Additionally, coadministration with sofosbuvir-based hepatitis C antiviral regimens has been associated with severe symptomatic bradycardia and is not recommended without cardiac monitoring.

CYP-related interactions

Amiodarone is an inhibitor of the following CYP enzymes: CYP1A1, CYP1A2, CYP2C9, CYP2D6, CYP3A4 and of P-glycoprotein (P-gp) efflux pump, which can increase plasma concentrations of many drugs. The interaction risk persists for several months after discontinuation due to amiodarone’s long half-life.

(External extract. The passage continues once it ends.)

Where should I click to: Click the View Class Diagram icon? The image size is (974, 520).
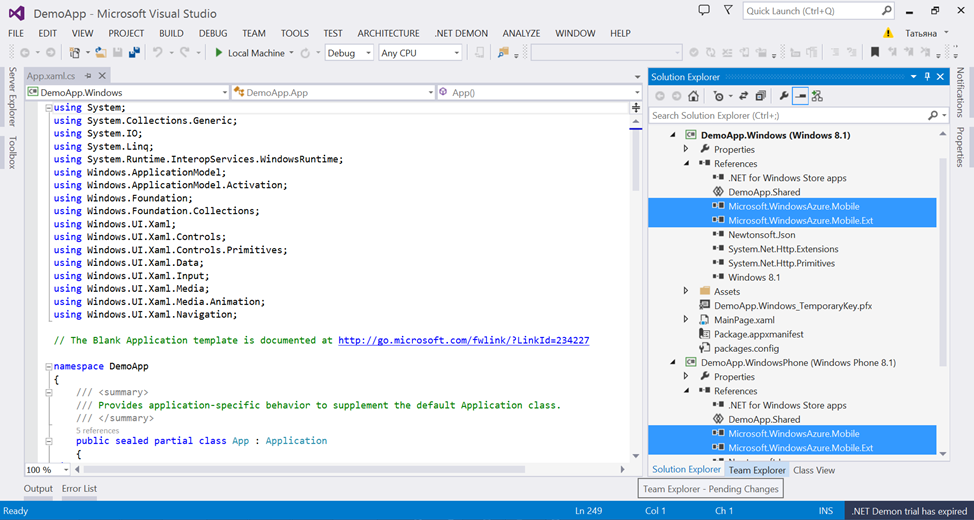(x=817, y=96)
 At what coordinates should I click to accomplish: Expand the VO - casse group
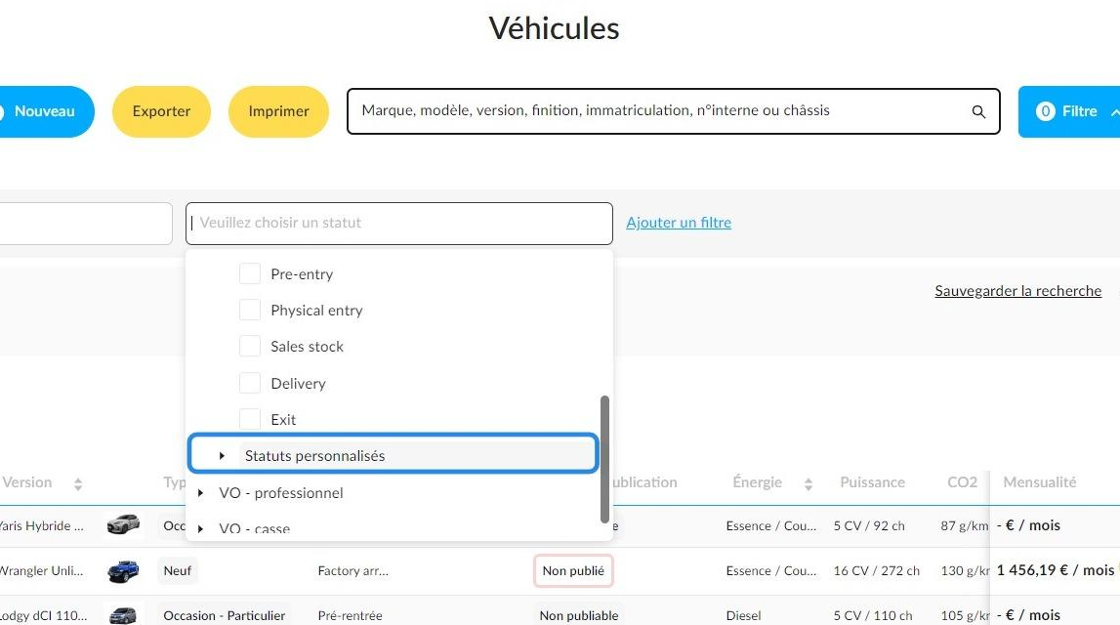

Clinically important interactions include the following:

  • Increased plasma concentrations of P-gp substrates, such as digoxin and dabigatran. Amiodarone also displaces digoxin from tissue binding sites and inhibits renal tubular excretion, further increasing plasma levels of digoxin.
  • Increased plasma concentrations of CYP2C9 substrates, including warfarin (including the S- and R- isomers) and phenytoin. This is further complicated as warfarin effects can be potentiated by thyrotoxicosis and reduced in hypothyroidism. 
  • Increased plasma concentrations of CYP3A4 substrates, such as ciclosporin and statins metabolised by CYP3A4 (e.g., simvastatin, atorvastatin, lovastatin)
  • Increased plasma concentrations of CYP2D6 substrates, including flecainide

All combinations often require dose reduction and monitoring. 

Amiodarone is metabolised by CYP3A4 or CYP2C8, therefore inhibitors of these enzymes may increase exposure and should be avoided (e.g. grapefruit juice inhibits CYP3A4).